What the task requires: Everything from the line with "You are a computer-use" to the end of the entries should be set down exactly, except the pictures.

******

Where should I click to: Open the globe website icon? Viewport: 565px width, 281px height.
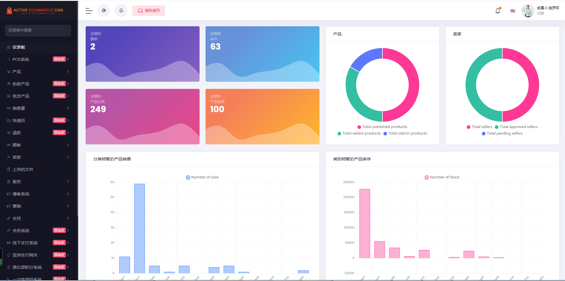(104, 11)
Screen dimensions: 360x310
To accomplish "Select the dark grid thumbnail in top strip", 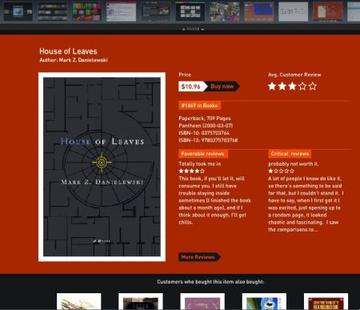I will coord(190,11).
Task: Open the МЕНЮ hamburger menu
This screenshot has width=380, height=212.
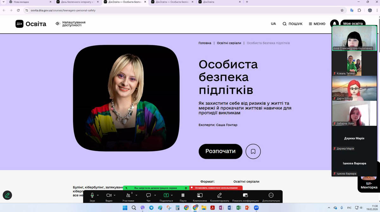Action: [317, 24]
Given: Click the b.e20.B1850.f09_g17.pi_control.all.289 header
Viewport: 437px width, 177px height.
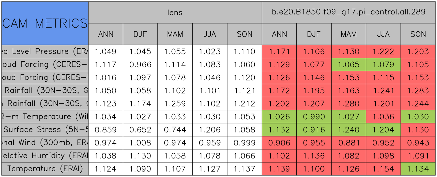Looking at the screenshot, I should (x=348, y=12).
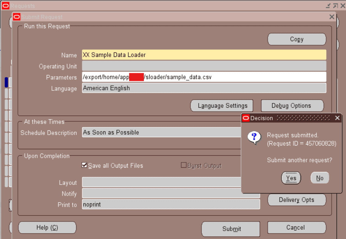Click inside the Parameters path field
This screenshot has width=346, height=239.
(x=184, y=77)
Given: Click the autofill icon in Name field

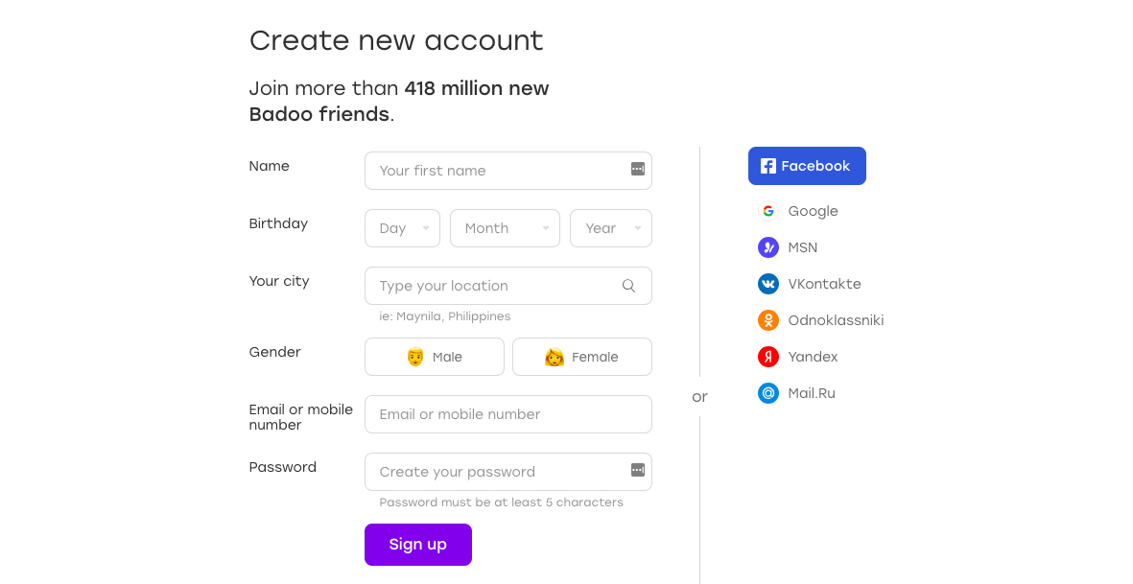Looking at the screenshot, I should click(638, 170).
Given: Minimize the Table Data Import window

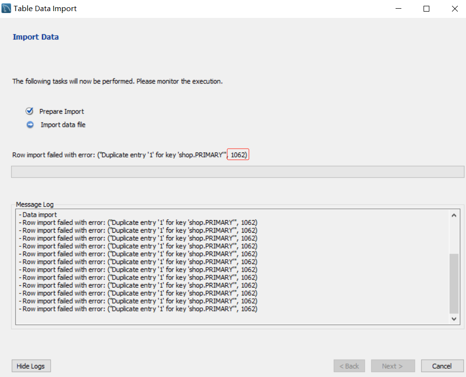Looking at the screenshot, I should 398,9.
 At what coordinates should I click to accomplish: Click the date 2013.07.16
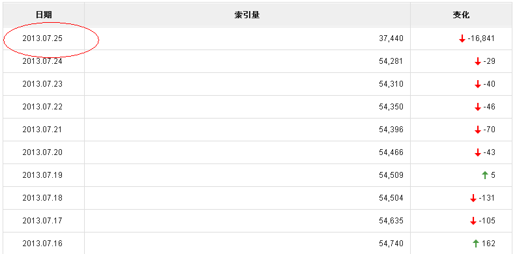[x=42, y=244]

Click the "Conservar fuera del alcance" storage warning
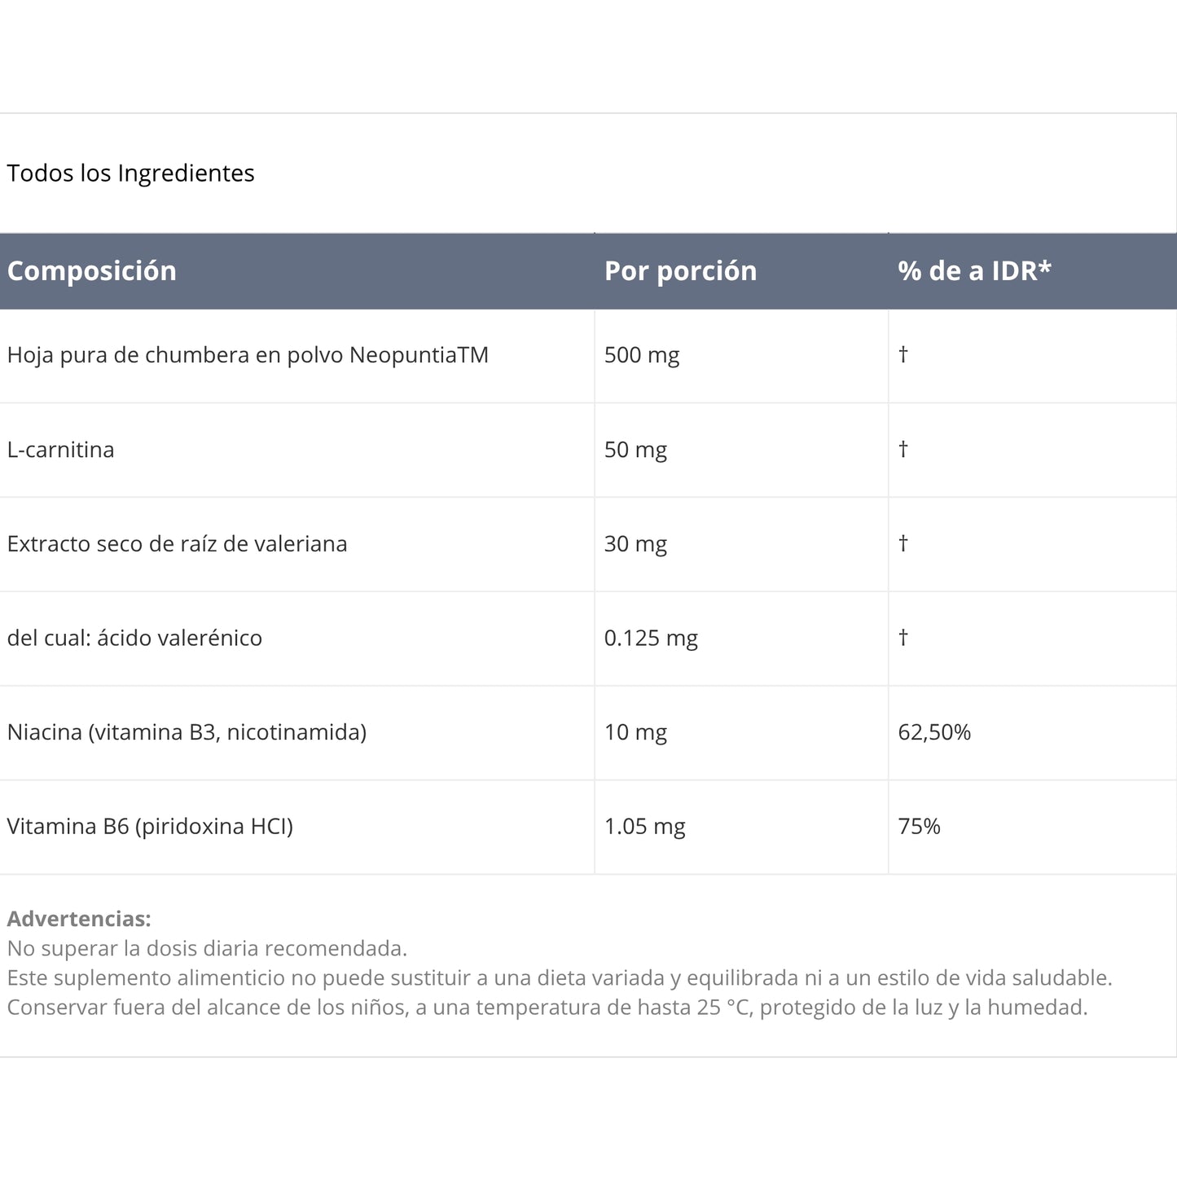[547, 1008]
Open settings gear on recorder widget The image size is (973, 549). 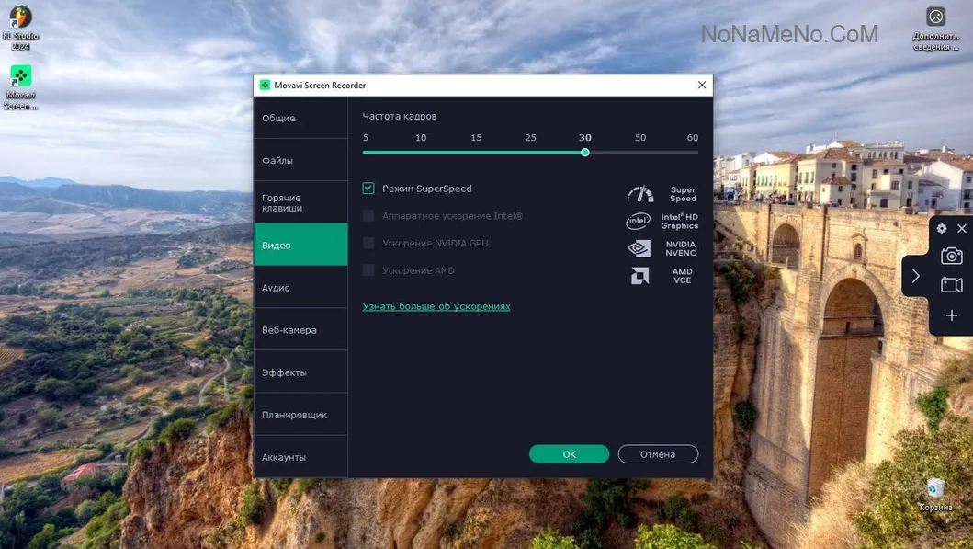click(942, 229)
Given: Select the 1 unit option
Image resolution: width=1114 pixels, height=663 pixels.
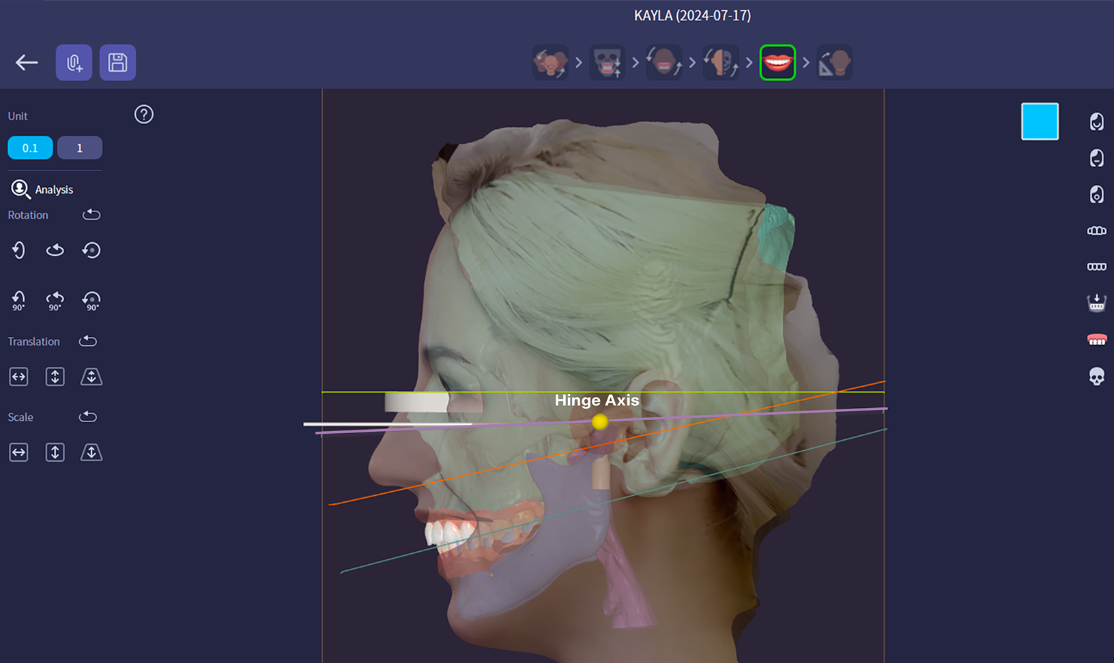Looking at the screenshot, I should point(79,148).
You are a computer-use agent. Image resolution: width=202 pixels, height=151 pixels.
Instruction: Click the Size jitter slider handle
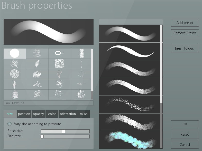point(42,137)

******

Response:
You are a computer-use agent. Image resolution: width=202 pixels, height=151 pixels.
Instruction: Click the Size jitter slider handle
point(42,137)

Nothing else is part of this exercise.